Irvine, Calif. – Graduate Division Dean Gillian Hayes has made an addition to the UCI Graduate Division staff, as Adria L. Imada joins the division as its new Associate Dean for Diversity, Equity, and Inclusion. She will begin her role on January 1, 2024.
“I’m thrilled to welcome an outstanding leader to Graduate Division,” said Dean Hayes. “Our graduate students and postdoctoral scholars are the lifeblood of the university and I’m happy to be able to add such a wonderful person to our staff that will help them in their journey.”
Imada was born and raised in Honolulu, Hawaiʻi. She currently serves as a professor of History at UCI and also teaches in the inter-school Medical Humanities undergraduate and graduate program. An award-winning writer, Imada specializes in U.S., Pacific, Indigenous, and disability histories. She also has broad teaching interests in health equity and visual culture.

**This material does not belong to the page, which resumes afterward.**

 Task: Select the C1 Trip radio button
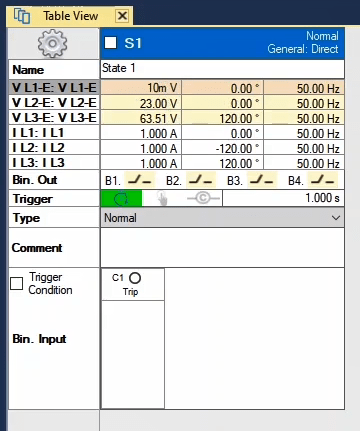click(135, 278)
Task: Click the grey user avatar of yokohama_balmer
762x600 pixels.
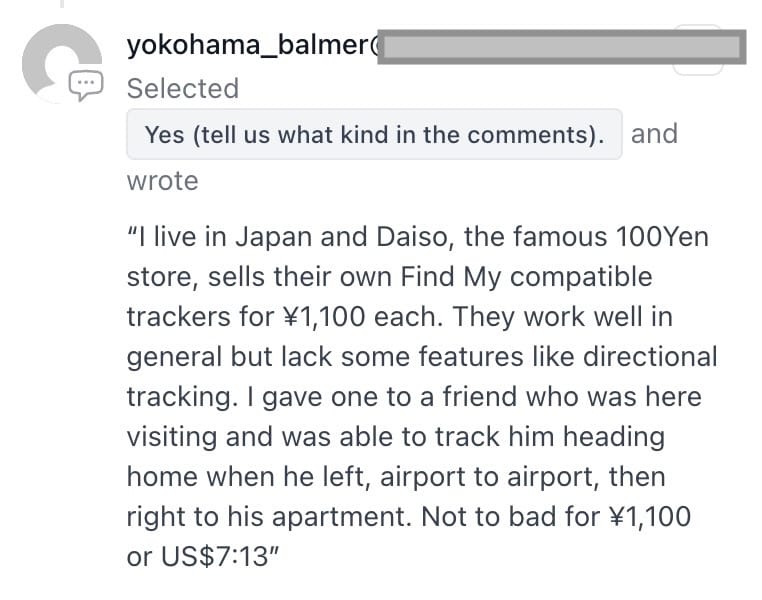Action: (61, 62)
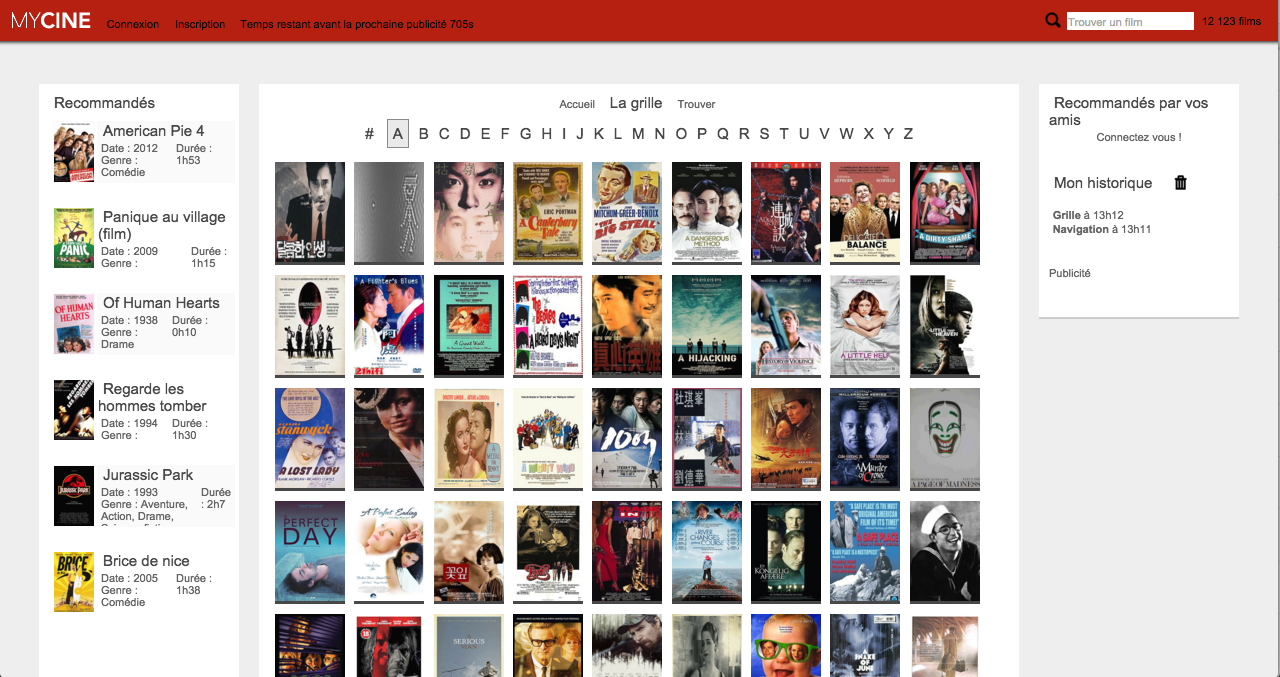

“Serving our students is the most gratifying part of the job for me,” Imada said. “My goal is to make sure that all of our students can thrive at UCI. I’m very much looking forward to this opportunity.”
Her first book, Aloha America: Hula Circuits through the U.S. Empire, received four awards, including the Lawrence W. Levine Prize for best cultural history from the Organization of American Historians. Her second book, An Archive of Skin, An Archive of Kin: Disability and Life-Making during Medical Incarceration, received multiple prizes in 2023.
Imada’s research has received the support of numerous national fellowships and grants, including from the American Council of Learned Societies and the National Institutes of Health/National Library of Medicine. In 2021, Imada was named an Andrew Carnegie Fellow by the Carnegie Corporation of New York.
Imada’s work at UCI and in the broader profession centers access and inclusion of underrepresented and disabled scholars. As a founding faculty member of the UCI Medical Humanities program, Imada teaches core courses and mentors undergraduate students who are aspiring clinicians. In a leadership position with the Organization of American Historians, she co-programmed the first national U.S. History conference on Indigenous History in 2022.
At UCI, Imada has advised non-traditional, Indigenous, and international graduate students and postdoctoral fellows. She previously served on the Center for Medical Humanities executive committee and taught in the Humanities Core Program at UCI. Prior to joining UC Irvine in 2014, Imada was associate professor of Ethnic Studies at UC San Diego and a University of California President’s Postdoctoral Fellow.